18

Robert Emory Anderson recibió sepultura en el Cementerio La Paz de Yarmouth dos días más tarde. Donnie y Petra flanqueaban a su madre mientras el ministro hablaba de cómo la vida de un hombre no era sino una estación. El día había amanecido frío y nublado; un viento gélido agitaba las ramas desnudas de hojas. B, B & A había cerrado para el funeral, y todo el personal había acudido. Los contables envueltos en abrigos negros se agrupaban juntos como una bandada de cuervos. Entre ellos no se encontraba ninguna mujer. Darcy nunca antes había reparado en ese detalle.

Periódicamente se enjugaba los ojos anegados con el pañuelo que sostenía en una mano enfundada en un guante negro; Petra lloraba incesantemente y sin tregua; Donnie tenía los ojos enrojecidos y una expresión adusta. Era un joven apuesto, pero su pelo ya raleaba, como le había ocurrido a su padre a la misma edad.

Mientras no engorde igual que Bob, pensó ella. Y no se dedique a matar mujeres, claro.

Aunque seguramente esa clase de cosas no era hereditaria. ¿Verdad?

Pronto habría terminado todo. Donnie solo se quedaría un par de días; en ese momento no podía permitirse abandonar el negocio por más tiempo, le había dicho.
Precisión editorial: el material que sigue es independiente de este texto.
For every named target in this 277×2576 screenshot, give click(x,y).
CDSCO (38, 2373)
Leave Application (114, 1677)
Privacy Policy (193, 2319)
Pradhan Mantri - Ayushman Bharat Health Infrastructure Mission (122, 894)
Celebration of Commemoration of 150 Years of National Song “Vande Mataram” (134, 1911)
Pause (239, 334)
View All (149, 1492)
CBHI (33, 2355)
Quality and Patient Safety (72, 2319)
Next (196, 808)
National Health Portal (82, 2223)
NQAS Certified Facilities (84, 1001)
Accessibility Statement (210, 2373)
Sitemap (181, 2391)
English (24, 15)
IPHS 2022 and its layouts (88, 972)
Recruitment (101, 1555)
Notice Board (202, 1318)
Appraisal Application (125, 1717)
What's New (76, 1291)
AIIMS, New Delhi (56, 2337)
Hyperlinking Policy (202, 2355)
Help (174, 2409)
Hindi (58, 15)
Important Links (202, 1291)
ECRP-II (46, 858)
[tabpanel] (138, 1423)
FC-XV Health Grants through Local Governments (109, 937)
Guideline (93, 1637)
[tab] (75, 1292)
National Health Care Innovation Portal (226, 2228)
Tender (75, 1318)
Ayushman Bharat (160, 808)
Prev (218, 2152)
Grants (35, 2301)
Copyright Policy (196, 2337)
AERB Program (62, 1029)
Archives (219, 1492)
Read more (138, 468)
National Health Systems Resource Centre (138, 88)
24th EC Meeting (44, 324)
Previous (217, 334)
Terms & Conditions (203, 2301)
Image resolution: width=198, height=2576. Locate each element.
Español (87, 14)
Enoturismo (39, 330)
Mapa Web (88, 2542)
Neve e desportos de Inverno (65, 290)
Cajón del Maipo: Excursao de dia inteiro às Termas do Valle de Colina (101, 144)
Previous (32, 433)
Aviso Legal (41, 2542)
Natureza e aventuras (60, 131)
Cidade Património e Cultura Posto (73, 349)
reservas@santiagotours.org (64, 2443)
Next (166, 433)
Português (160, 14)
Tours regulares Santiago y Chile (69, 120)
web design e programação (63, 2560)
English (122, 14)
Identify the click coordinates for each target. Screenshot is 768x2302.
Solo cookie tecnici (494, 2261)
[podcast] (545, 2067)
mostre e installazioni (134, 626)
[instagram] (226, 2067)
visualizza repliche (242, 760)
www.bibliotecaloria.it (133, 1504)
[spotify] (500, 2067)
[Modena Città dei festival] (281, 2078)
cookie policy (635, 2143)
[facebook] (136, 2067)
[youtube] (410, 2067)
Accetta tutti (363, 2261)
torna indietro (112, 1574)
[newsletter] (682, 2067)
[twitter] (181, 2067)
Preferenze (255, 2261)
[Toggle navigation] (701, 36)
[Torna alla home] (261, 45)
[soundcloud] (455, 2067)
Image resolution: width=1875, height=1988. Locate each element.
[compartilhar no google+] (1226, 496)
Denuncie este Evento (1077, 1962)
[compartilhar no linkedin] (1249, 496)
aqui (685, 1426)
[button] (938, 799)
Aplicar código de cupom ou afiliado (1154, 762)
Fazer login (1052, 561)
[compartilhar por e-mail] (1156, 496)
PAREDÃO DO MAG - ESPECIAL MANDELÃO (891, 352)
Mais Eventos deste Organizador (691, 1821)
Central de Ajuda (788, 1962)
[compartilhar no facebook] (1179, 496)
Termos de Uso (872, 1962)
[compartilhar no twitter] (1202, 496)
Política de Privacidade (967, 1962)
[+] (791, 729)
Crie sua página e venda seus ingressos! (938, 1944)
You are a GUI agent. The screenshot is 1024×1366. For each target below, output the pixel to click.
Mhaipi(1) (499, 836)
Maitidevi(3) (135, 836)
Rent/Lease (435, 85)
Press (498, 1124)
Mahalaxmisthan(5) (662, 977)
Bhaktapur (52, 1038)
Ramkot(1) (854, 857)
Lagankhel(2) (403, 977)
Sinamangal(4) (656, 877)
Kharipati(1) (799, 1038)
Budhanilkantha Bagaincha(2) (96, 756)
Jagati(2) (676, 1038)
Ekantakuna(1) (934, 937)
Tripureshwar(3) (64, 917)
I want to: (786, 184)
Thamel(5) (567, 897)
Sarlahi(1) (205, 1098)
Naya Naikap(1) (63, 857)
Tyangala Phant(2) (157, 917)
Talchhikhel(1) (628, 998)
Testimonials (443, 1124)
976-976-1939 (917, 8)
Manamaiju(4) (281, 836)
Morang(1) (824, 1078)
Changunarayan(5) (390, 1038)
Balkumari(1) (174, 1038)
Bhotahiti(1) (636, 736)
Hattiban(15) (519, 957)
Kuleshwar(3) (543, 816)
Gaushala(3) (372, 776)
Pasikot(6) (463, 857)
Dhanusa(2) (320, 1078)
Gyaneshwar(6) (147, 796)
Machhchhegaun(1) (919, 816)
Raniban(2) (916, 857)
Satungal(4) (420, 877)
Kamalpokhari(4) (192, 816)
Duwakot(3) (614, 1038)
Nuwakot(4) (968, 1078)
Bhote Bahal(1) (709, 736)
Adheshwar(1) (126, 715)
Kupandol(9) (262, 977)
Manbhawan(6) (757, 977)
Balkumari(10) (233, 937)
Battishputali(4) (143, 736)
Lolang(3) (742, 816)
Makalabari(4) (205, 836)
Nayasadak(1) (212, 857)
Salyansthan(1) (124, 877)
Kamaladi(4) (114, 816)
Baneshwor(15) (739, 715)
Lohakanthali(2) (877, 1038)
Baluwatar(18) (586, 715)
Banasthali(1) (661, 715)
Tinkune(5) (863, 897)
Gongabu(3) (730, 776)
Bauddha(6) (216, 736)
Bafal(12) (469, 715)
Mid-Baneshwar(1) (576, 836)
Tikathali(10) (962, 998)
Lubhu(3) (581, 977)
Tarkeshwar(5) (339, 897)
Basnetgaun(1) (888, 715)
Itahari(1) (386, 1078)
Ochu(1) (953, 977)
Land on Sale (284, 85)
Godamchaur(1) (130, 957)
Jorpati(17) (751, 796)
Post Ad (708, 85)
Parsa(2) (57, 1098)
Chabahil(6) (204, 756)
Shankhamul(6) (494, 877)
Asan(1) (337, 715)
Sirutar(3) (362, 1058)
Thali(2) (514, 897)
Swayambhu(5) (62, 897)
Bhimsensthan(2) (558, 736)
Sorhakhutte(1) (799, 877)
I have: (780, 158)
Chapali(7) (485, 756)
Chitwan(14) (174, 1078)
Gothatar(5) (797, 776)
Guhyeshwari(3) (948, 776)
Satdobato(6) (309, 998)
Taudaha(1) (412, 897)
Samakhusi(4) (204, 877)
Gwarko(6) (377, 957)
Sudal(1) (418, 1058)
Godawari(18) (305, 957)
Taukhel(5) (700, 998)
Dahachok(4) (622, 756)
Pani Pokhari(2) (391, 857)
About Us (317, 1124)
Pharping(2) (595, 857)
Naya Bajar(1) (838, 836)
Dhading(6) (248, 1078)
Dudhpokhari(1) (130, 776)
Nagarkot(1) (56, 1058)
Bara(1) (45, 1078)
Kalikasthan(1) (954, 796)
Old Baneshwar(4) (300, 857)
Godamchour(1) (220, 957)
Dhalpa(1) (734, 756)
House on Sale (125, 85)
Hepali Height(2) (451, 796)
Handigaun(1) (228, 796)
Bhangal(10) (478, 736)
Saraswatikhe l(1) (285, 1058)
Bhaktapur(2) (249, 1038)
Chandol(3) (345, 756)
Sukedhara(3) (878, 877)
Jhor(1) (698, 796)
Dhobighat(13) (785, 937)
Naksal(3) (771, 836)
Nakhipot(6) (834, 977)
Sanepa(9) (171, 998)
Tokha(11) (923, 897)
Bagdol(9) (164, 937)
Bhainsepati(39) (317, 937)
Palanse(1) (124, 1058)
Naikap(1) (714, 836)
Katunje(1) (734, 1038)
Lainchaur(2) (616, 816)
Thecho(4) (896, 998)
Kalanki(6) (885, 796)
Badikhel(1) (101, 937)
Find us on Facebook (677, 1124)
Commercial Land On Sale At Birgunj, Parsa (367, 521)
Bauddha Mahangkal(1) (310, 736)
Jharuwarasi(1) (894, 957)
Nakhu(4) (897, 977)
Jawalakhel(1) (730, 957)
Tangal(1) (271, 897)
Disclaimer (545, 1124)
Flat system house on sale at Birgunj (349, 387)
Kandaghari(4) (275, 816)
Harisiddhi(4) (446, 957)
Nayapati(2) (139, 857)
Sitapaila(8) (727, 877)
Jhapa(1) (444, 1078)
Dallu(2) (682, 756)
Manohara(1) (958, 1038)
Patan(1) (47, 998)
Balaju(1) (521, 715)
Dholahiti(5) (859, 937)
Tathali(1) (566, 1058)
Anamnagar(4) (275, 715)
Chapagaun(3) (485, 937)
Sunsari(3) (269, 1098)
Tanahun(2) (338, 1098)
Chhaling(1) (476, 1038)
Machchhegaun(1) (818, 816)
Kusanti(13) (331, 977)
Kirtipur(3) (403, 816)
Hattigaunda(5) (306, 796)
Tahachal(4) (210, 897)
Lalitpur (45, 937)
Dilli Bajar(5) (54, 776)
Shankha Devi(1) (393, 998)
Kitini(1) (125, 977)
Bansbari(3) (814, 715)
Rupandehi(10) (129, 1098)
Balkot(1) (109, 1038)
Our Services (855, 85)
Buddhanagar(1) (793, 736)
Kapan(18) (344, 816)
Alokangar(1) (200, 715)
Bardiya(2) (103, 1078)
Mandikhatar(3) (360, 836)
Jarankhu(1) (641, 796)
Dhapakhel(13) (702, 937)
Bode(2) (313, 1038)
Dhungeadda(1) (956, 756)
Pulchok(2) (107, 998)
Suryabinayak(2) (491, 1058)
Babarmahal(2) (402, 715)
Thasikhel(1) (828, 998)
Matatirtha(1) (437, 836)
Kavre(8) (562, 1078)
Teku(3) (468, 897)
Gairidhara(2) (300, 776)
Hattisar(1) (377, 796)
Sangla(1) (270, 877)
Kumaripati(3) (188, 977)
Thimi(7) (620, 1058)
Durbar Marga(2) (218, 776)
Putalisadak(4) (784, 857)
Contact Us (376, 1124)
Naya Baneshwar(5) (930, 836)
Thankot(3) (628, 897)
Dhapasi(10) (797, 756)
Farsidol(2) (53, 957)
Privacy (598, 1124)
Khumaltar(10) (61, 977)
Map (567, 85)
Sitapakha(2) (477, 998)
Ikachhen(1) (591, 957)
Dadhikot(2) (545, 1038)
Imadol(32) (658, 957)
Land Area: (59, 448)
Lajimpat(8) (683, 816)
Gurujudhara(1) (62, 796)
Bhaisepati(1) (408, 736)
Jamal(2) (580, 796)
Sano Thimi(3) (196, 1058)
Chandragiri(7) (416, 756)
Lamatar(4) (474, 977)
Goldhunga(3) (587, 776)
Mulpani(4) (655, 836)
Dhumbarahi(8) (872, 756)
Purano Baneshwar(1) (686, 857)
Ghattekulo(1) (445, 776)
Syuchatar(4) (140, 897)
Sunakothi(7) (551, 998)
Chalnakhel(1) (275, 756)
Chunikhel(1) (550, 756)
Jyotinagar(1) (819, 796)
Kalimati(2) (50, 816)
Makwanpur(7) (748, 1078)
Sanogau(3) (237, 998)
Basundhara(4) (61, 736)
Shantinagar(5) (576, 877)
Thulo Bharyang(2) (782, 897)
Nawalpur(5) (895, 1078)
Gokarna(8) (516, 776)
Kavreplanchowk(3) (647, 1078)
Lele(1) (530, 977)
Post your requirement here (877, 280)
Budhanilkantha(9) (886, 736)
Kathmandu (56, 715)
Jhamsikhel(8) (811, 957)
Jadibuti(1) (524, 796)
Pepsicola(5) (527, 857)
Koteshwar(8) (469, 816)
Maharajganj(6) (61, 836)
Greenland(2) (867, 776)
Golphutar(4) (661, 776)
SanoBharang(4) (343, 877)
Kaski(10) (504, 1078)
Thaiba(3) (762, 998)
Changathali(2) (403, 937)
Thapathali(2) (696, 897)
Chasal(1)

Esperaba que lo entendiera, y ella contestó que claro. Petra permanecería a su lado durante una semana, y aseguró que podría quedarse más tiempo si Darcy la necesitaba. Darcy le dijo que era muy amable, confiando en privado en que no fueran más de cinco días. Necesitaba estar sola. Necesitaba…, no pensar, exactamente, sino reencontrarse consigo misma. Reinstaurarse a sí misma en el lado correcto del espejo.

No era que algo hubiera ido mal; todo lo contrario. No creía que las cosas pudieran haber salido mejor aunque hubiera pasado meses planeando el asesinato de su marido. En ese caso, probablemente lo hubiera jodido por complicar las cosas demasiado. A diferencia de Bob, la planificación no constituía su punto fuerte.

No hubo preguntas comprometedoras. Su historia era simple, creíble, y casi cierta. El factor más importante radicaba en el sólido lecho de roca subyacente: su matrimonio abarcaba casi tres décadas, un buen matrimonio, y no se había producido ninguna discusión reciente que lo estropeara. Realmente, ¿existía algo que pudiera ponerse en duda?

El ministro invitó a la familia a adelantarse. Así lo hicieron.

—Descansa en paz, padre —dijo Donnie, y arrojó un terrón de tierra al interior de la tumba. Aterrizó en la brillante superficie del ataúd. Darcy pensó que parecía el zurullo de un perro.

—Papá, te echo mucho de menos —dijo Petra, y lanzó su propio puñado de tierra.

Darcy fue la última. Se agachó, tomó un puñado suelto en su guante negro, y lo dejó caer. No dijo nada.

El ministro invocó un momento de silenciosa plegaria. Los dolientes inclinaron la cabeza. El viento agitó las ramas. A no demasiada distancia, el tráfico fluía con rapidez por la interestatal 295.

Darcy pensó:

Dios, si estás ahí, permite que esto sea el final.